→ Petunjuk Pengerjaan:
Salin dengan tepat bagian teks tentang rencana revisi pajak bahan bakar di Riau dari "Pertalite Riau Termahal" sampai "diperdakan tahun 2011.".

→ Teks Bacaan:
┌──

Riau

Pertalite Riau Termahal di Indonesia, Gubri Akan Evaluasi Perda

GILANGNEWS.COM -  Pemerintah Provinsi Riau, akan mengevaluasi dan mengkaji rencana revisi pajak Bahan Bakar Kendaraan (BBK) yang telah dituangkan dalam Peraturan Daerah (Perda) sejak tahun 2011 lalu.

Gubernur Riau Arsyadjuliandi Rachman, mengatakan, merevisi pajak BBK tersebut harus dilakukan kajian dan evaluasi, dan apa dampaknya bagi pendapatan daerah. Sejauh ini pajak BBK tersebut hanya diperuntukkan bagi pengguna mobil mewah yang diperdakan tahun 2011.

"Jadi kita kaji dan evaluasi dulu untuk revisi pajak bahan bakar tersebut. Biar yang menyelesaikan Badan Pendapatan Daerah. Tentu kita melihat apa dampak dari revisi pajak tersebut," ujar gubernur, Rabu (24/1/2018) malam.

"Sebenarnya itukan Pertalite diperuntukkan bagi orang-orang yang mampu awalnya. Jadikan biarkan dulu kita kaji, kita tidak bisa buru-buru merubahnya," tambah Gubri.

└──

→ Cuplikan Data:
┌──

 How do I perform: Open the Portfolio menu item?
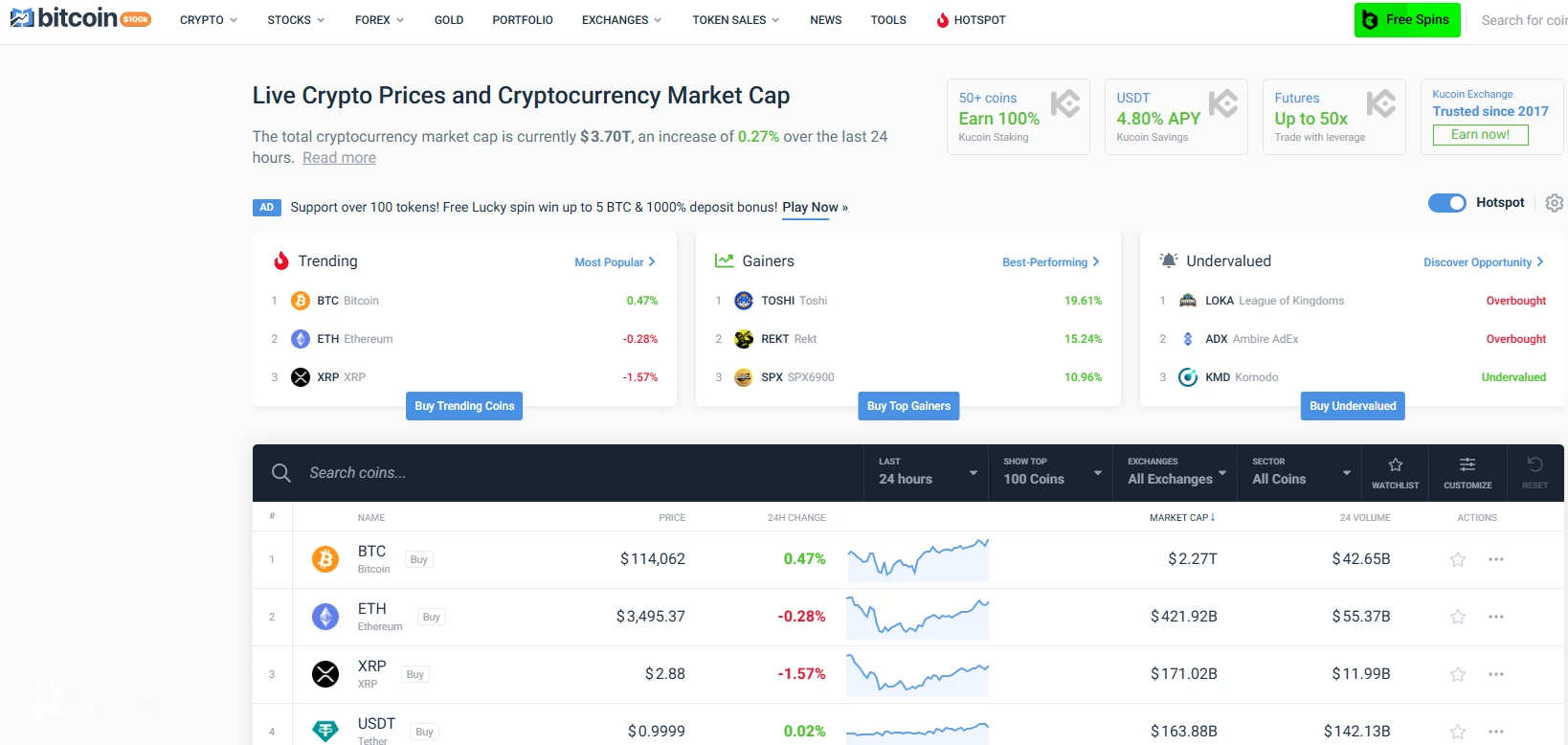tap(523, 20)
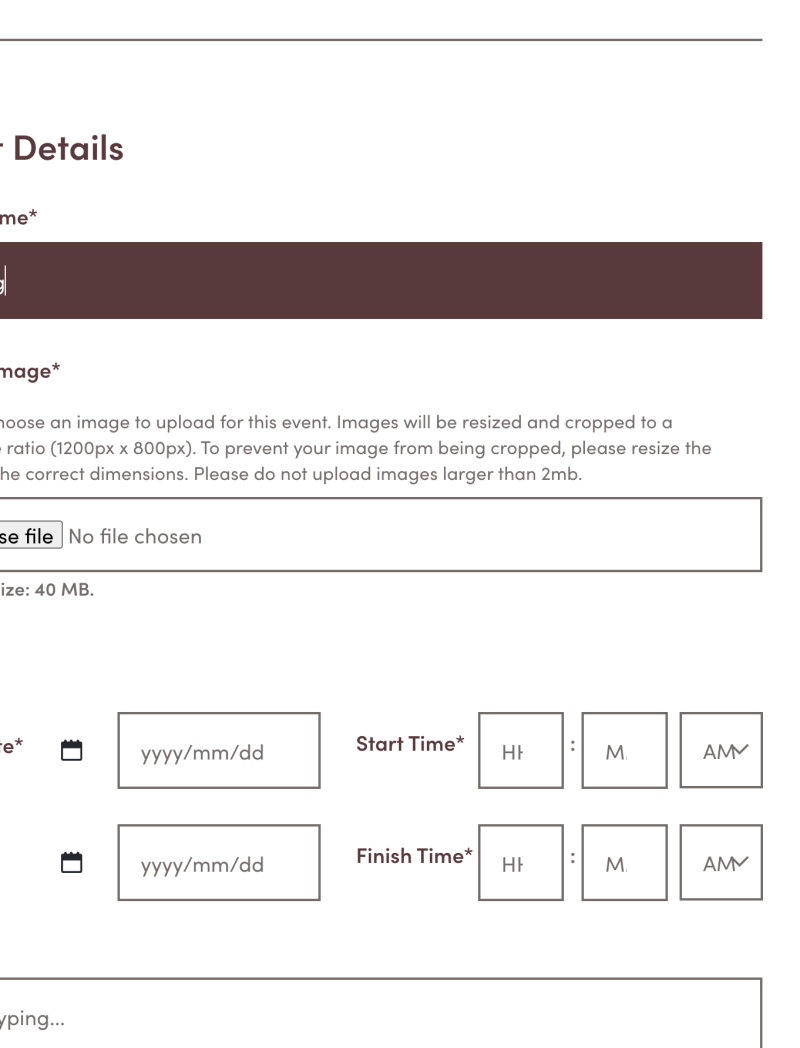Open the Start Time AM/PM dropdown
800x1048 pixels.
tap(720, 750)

└──

→ Jawaban Benar:
Pertalite Riau Termahal di Indonesia, Gubri Akan Evaluasi Perda

GILANGNEWS.COM -  Pemerintah Provinsi Riau, akan mengevaluasi dan mengkaji rencana revisi pajak Bahan Bakar Kendaraan (BBK) yang telah dituangkan dalam Peraturan Daerah (Perda) sejak tahun 2011 lalu.

Gubernur Riau Arsyadjuliandi Rachman, mengatakan, merevisi pajak BBK tersebut harus dilakukan kajian dan evaluasi, dan apa dampaknya bagi pendapatan daerah. Sejauh ini pajak BBK tersebut hanya diperuntukkan bagi pengguna mobil mewah yang diperdakan tahun 2011.